The day your son asks for a genetically engineered glow-in-the dark zebra fish and your wife desires a mauve rose may be the day that public acceptance of plant and animal genetic engineering has finally arrived.
Last week the U.S. Department of Agriculture concluded that a new variety of rose, genetically engineered to be an unusual shade of blue, does not pose a risk to the economy or ecosystems. This decision paves the way for the company, Florigene, to sell cut roses in the US. The mauve creation is based on the discovery by Davis-based biotech pioneer Calgene Inc, which isolated the “blue gene” from Petunia.
Is genetic engineering for entertainment what it takes for biotechnology to be accepted by consumers?
Physicist and philosopher Freeman Dyson thinks so.

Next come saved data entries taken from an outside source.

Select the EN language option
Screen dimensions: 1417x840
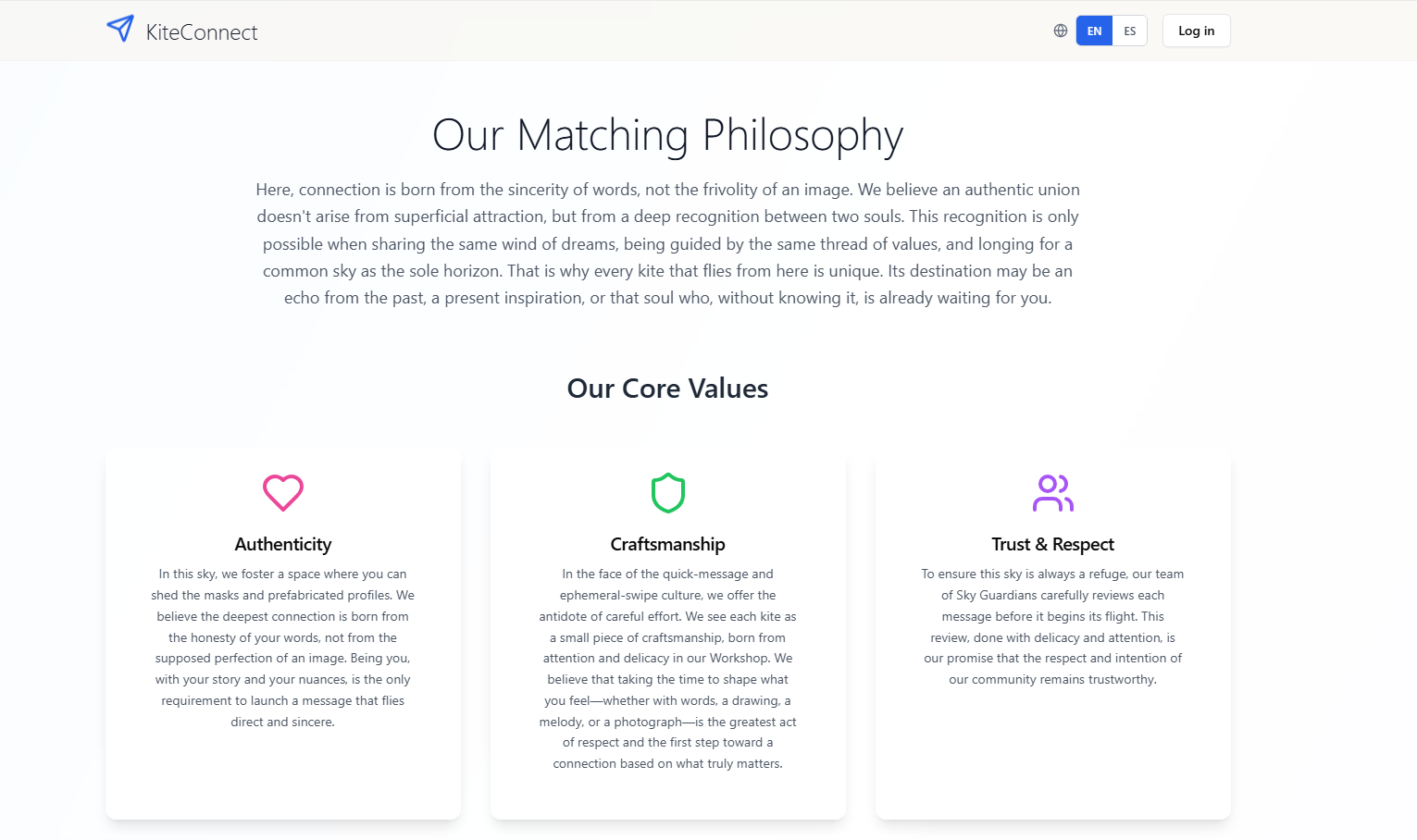tap(1094, 31)
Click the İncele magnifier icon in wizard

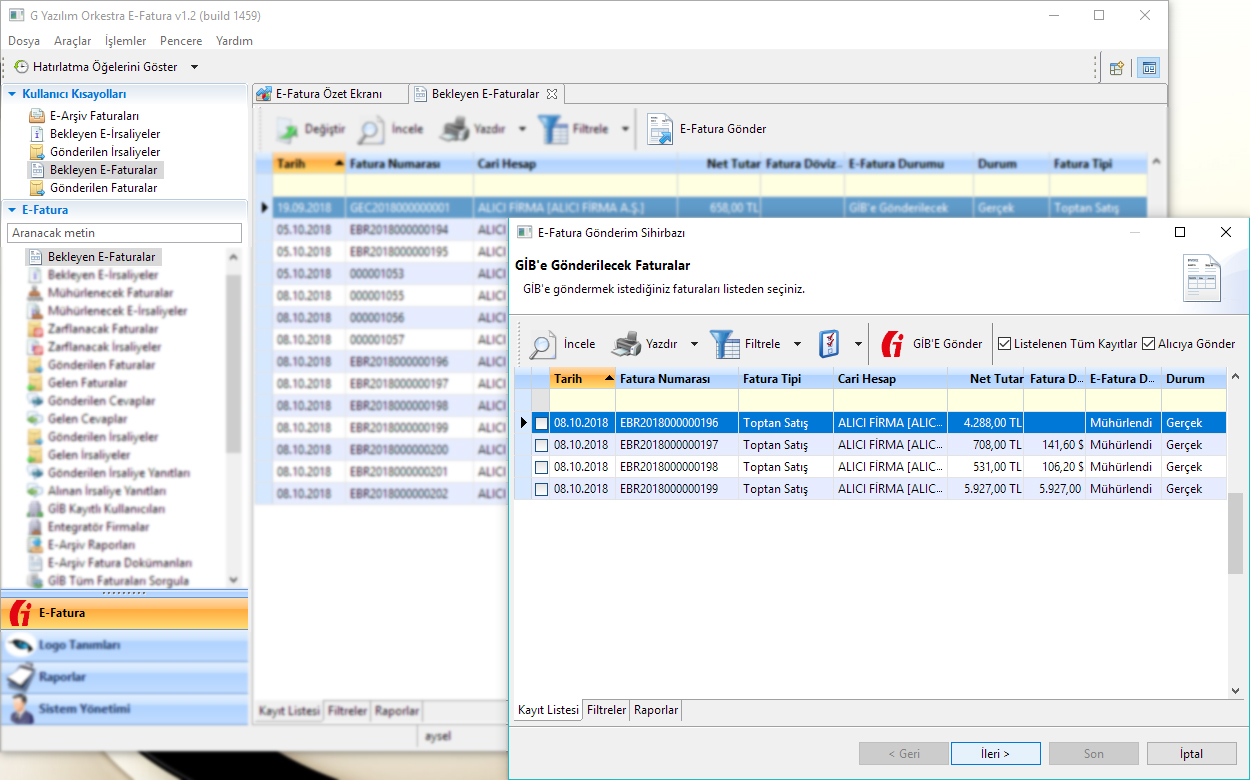(543, 344)
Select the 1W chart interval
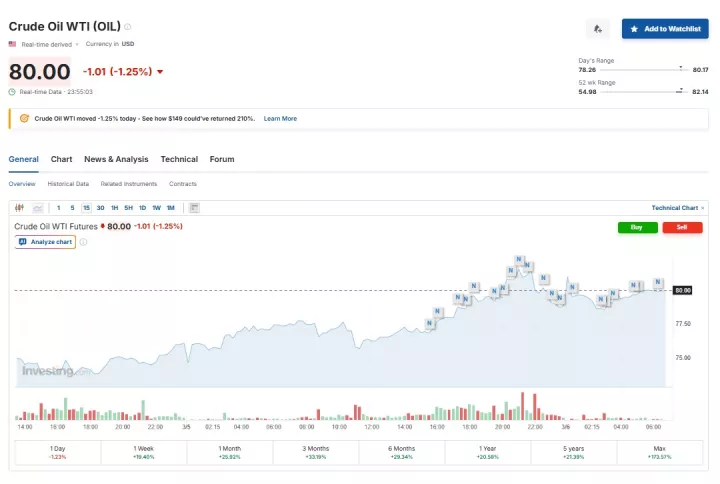Screen dimensions: 720x484 156,208
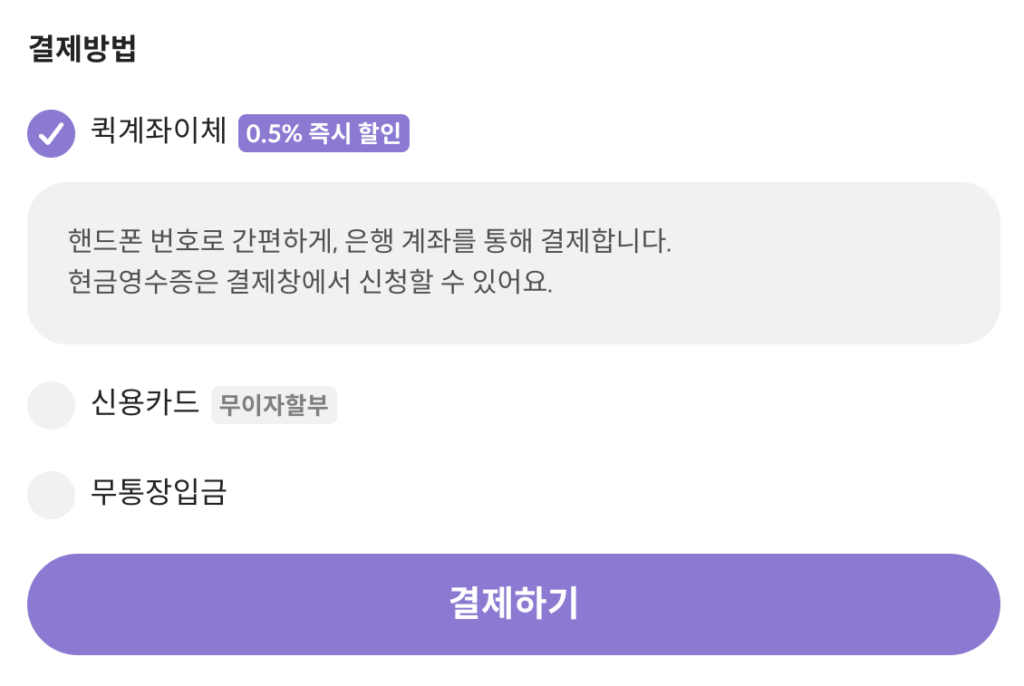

In a provocative lecture on TED.com, Dyson says that proliferation of glow-in-the-dark zebra fish, fruit cocktail trees (7 species on one tree -already very popular with backyard gardeners) or even a grow your own dog kit is exactly what it will take before biotechnology becomes accepted as part of the human condition.
“We should follow the model that has been so successful with the electronic industry.” Dyson said. “What really turned computers into a great success in the world as a whole, was toys. As soon as computers became toys, when the kids could come home and play with them, then the industry took off. That has to happen with biotech.”
We may believe this or even recognize that it is true, but if so, doesn’t this vision condemn us to a kind of self-centeredness? Isn’t it a declaration that most of our behavior is governed by an emotional response to pleasure and an acknowledgement that pursuit of entertainment is what truly drives us to action?
I would like to believe that most wealthy world citizens have more compassion, more imagination and more humanity than that. That we will soon wake up and applaud applications of biotechnology that have reduced the amount of insecticides in the environment or those that have the potential to save the lives of thousands of malnourished children.
Will such humanistic inventive applications of biotechnology ever appear as essential to consumers in the developed world as a lego set that self-assembles into a live cat? Are more glofish and strangely colored roses needed before we accept biotechnological advances in agriculture?